Exercise inputs section start

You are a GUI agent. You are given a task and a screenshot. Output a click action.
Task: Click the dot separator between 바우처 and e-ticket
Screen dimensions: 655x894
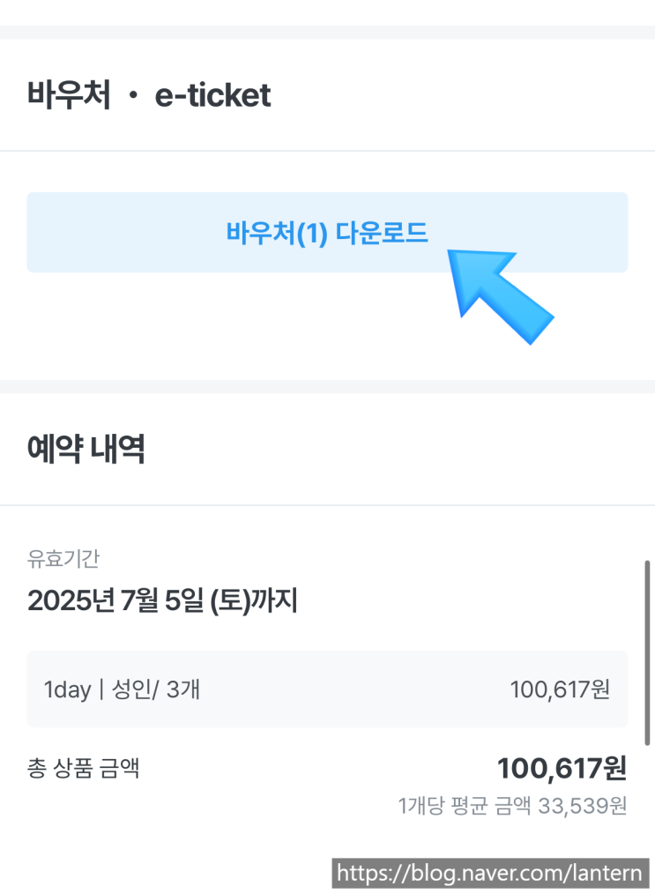pyautogui.click(x=133, y=95)
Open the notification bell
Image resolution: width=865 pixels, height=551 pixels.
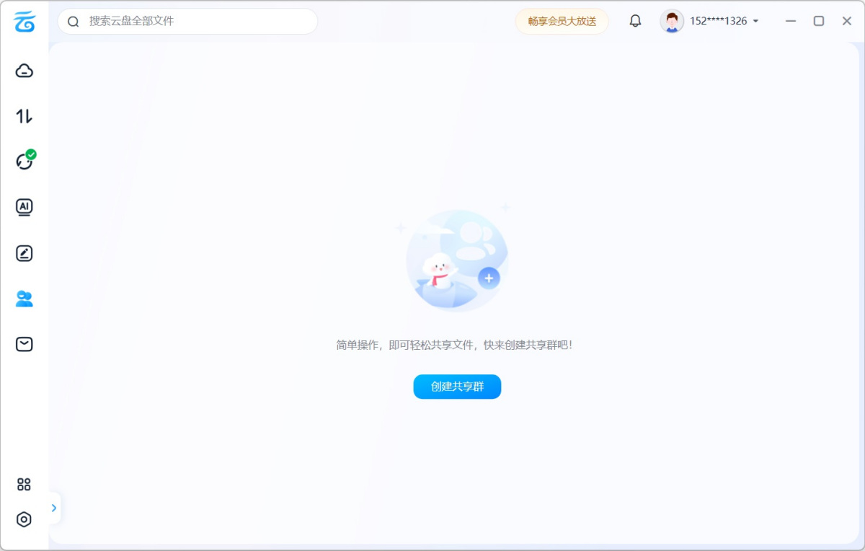[x=634, y=21]
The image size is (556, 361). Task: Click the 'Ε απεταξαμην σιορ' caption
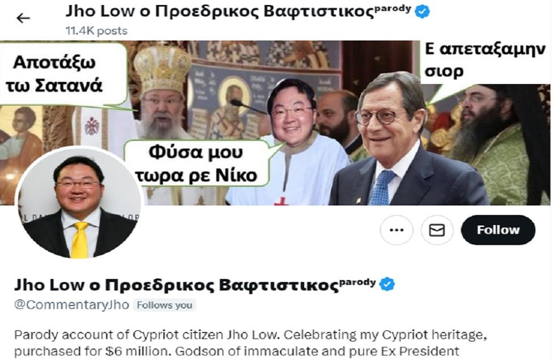[x=485, y=60]
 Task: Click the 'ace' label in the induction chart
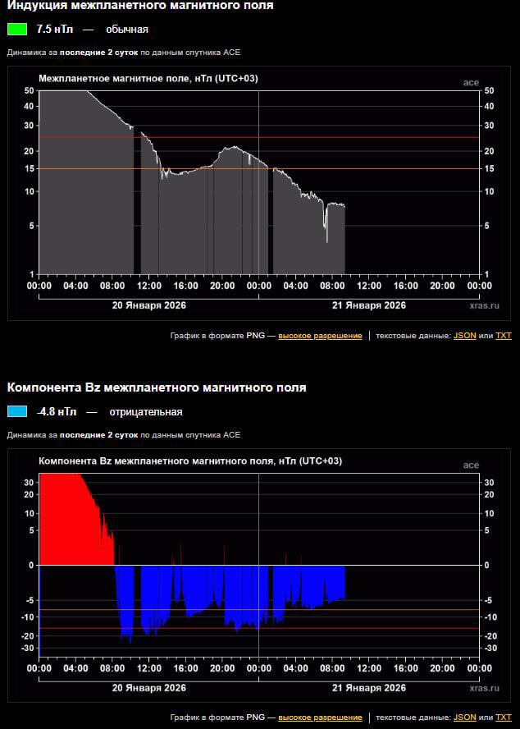pos(471,82)
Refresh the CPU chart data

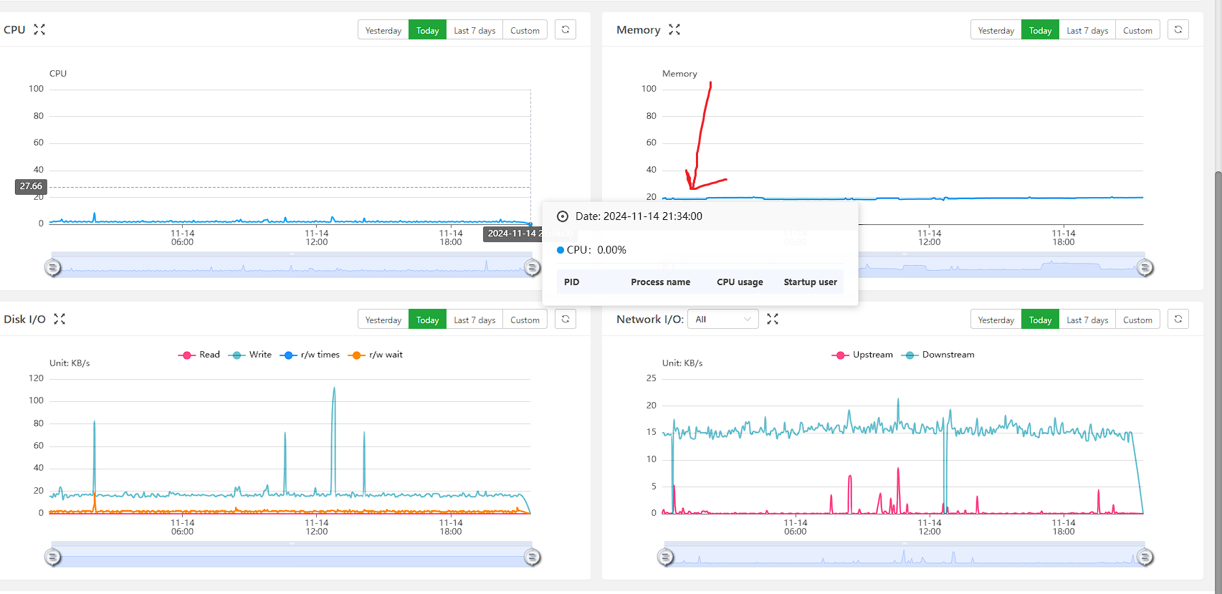pos(565,29)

Exercise inputs section end

What this task involves:
Where the data contains an image, skip the image and copy everything else exactly as it appears.

Task response:
You are a GUI agent. You are given a task and a screenshot. Output a click action.
Task: Click the dot separator between 바우처 and e-ticket
Screen dimensions: 655x894
pyautogui.click(x=133, y=95)
Open the notification bell
Image resolution: width=865 pixels, height=551 pixels.
[x=634, y=21]
The image size is (556, 361). Task: Click the 'Ε απεταξαμην σιορ' caption
[x=485, y=60]
 Task: Click the 'ace' label in the induction chart
pos(471,82)
Refresh the CPU chart data

pos(565,29)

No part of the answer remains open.